Amanal Petros lange vorne mit dabei
Ein mutiges Rennen machte aus deutscher Sicht Amanal Petros (TV Wattenscheid 01). Lange hielt er sich in der Spitzengruppe auf, ging aufmerksam dem größten Trubel aus dem Weg und präsentierte sich vorne im Feld. Ab Kilometer 26 jedoch musste er abreißen lassen, und in der Folge machte sich dann auch der vierwöchige Trainingsausfall in der Vorbereitung bemerkbar, den er nach einem Sturz im Training einlegen musste.

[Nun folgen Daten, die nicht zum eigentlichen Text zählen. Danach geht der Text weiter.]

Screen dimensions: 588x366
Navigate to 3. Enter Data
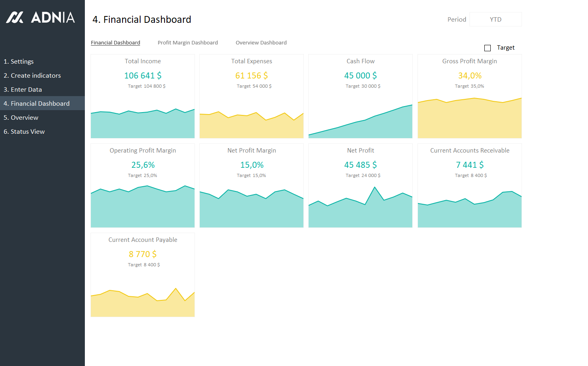coord(23,90)
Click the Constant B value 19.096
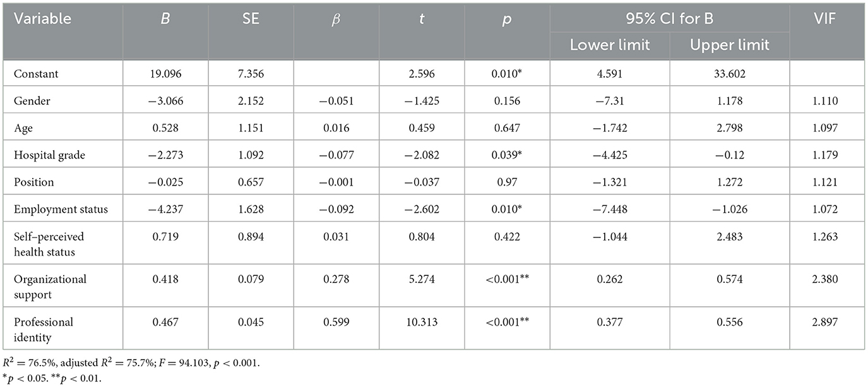Viewport: 868px width, 387px height. coord(165,74)
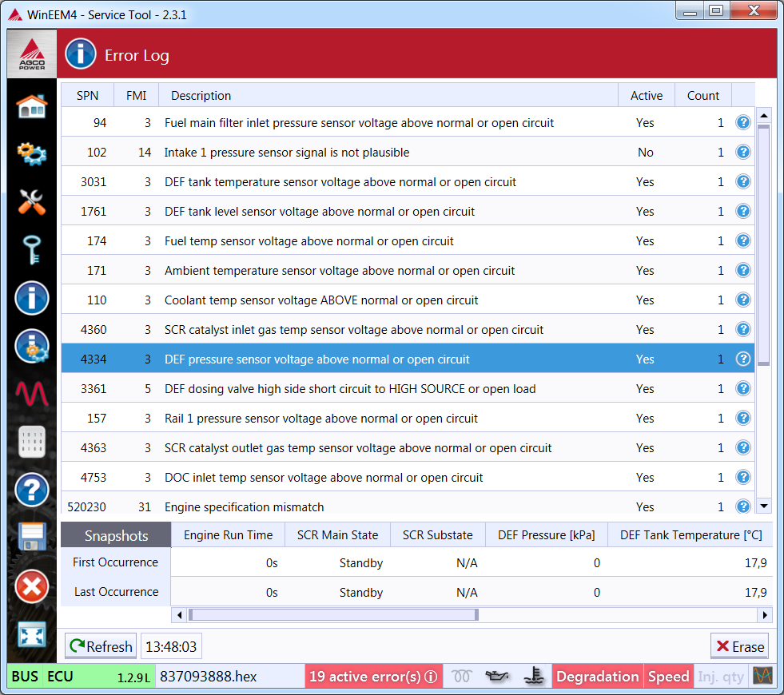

Auf Platz 30 kam er schließlich nach 2:16:33 Stunden ins Ziel.
Besser hatte sich Richard Ringer (LC Rehlingen) in seinem erst dritten Marathon überhaupt das Rennen eingeteilt. Zwar verabschiedete er sich bereits vor der 10-Kilometer-Marke aus dem Pulk der großen ersten Gruppe und musste anschließend erst einmal einige Kilometer alleine weiterlaufen. Dann aber fand er eine Gruppe und konnte später noch das Feld mit vielen Ausfällen von hinten aufrollen. In 2:16:08 Stunden sorgte er auf Platz 26 für das beste deutsche Ergebnis.

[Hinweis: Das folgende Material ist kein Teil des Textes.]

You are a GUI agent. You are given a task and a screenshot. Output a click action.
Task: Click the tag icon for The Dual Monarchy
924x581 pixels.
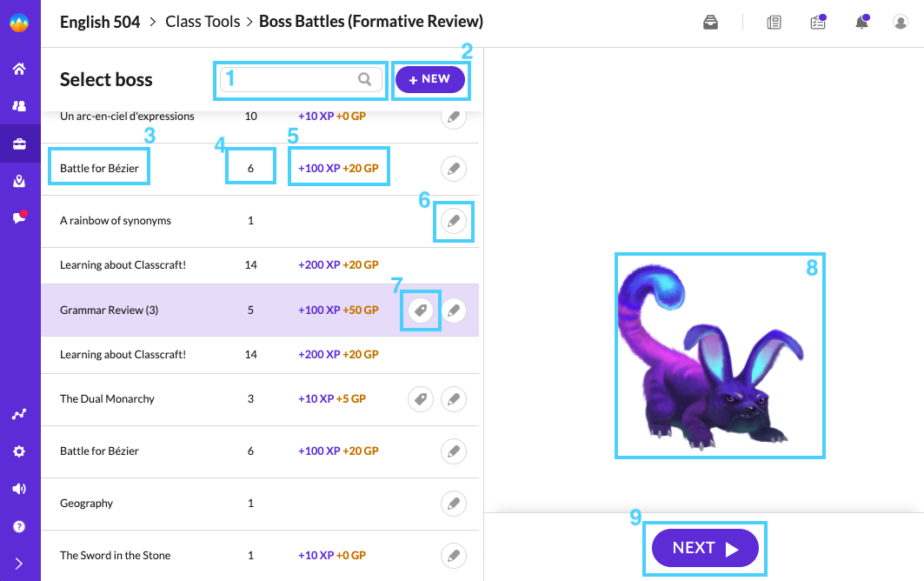point(421,399)
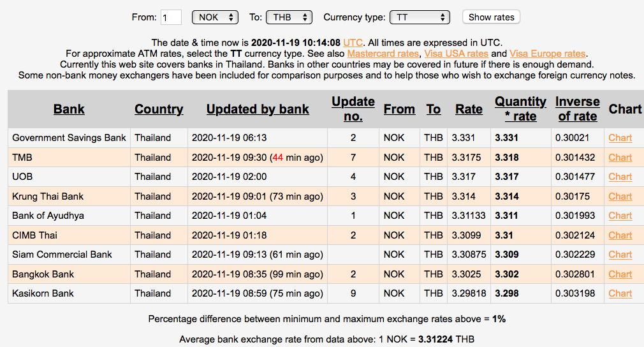Sort table by Bank column header
The height and width of the screenshot is (347, 644).
[69, 109]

Hendrik Pfeiffer (TV Wattenscheid 01) ging das Rennen am defensivsten an und feierte schon mit dem Erreichen des Ziels in einem für alle Teilnehmer großen Kraftakt einen Achtungserfolg. 2016 hatte er den Olympia-Start von Rio verletzungsbedingt absagen müssen, auch die Vorbereitung auf 2021 war nach erfüllter Norm im Februar 2020 von einigen Rückschlägen geprägt. In 2:20:43 Stunden belohnte er sich für das Durchhalten mit dem Finishen des olympischen Marathons auf Platz 50 von etwa 100 Teilnehmern.
STIMMEN ZUM WETTBEWERB
Amanal Petros (TV Wattenscheid 01):
Es war anfangs ein sehr gutes Rennen, ich habe mich sehr gut gefühlt, so ungefähr bis Kilometer 32, 33. Danach ist mein Oberschenkel fest geworden, sodass ich nicht mehr so gut laufen konnte und mein Schritt jeden Kilometer kürzer geworden ist. Es gab viele Kurven, wir mussten viel Wasser trinken und über uns kippen, da ist man dann auch viel gerutscht. Es war nicht leicht und die Hitze war brutal hart. Ich bedanke mich ganz herzlich bei allen, die an mich geglaubt haben. Ich hoffe, ich habe euch nicht enttäuscht! Ich habe viele Erfahrungen gesammelt und kann mich noch viel verbessern. Es war nicht mein letzter Wettkampf, ich nehme die Erfahrung mit und gebe bei der nächsten Gelegenheit wieder alles für eine Bestzeit.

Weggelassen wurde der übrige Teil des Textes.